[[ Given records, beginning ]]

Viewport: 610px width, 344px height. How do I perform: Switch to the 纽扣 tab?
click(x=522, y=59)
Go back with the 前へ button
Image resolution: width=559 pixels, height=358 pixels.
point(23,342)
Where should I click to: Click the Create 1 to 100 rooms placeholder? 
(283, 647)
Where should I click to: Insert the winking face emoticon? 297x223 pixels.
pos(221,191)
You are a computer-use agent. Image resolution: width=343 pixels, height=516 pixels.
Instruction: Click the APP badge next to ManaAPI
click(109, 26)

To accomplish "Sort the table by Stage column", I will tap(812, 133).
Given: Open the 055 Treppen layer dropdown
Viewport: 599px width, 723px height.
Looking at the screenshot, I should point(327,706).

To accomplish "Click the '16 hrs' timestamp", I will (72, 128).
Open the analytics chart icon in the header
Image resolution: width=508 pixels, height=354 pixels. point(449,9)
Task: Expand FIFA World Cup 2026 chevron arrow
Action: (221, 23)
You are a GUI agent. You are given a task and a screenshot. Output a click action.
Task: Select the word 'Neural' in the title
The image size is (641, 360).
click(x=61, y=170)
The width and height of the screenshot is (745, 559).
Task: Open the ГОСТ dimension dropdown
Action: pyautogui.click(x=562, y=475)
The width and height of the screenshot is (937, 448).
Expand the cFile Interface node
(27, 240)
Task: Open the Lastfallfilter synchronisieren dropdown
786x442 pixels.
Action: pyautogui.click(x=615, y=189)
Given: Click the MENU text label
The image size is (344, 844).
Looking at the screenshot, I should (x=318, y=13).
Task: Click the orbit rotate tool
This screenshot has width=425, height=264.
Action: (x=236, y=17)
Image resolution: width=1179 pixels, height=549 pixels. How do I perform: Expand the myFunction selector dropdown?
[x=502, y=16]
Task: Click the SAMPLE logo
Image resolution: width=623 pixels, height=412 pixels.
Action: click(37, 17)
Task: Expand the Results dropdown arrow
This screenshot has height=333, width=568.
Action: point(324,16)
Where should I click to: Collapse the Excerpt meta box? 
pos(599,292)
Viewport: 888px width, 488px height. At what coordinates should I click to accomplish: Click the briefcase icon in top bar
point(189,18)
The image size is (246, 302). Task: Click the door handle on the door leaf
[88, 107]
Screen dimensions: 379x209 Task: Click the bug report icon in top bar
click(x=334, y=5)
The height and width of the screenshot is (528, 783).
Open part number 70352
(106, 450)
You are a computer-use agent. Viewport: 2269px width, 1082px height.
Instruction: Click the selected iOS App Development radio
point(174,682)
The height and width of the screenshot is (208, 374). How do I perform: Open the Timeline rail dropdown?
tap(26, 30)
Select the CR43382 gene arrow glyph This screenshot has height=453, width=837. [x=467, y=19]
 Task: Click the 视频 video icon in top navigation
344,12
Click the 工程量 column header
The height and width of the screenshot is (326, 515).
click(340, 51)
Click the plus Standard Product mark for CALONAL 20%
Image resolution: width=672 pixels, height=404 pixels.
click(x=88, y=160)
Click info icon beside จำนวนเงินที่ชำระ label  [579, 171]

[[ Given records, end ]]

Your objective:
What is the number of lines in the entries above that contain the string "label"? Reply with the number and nothing more.

Solution to this task:
2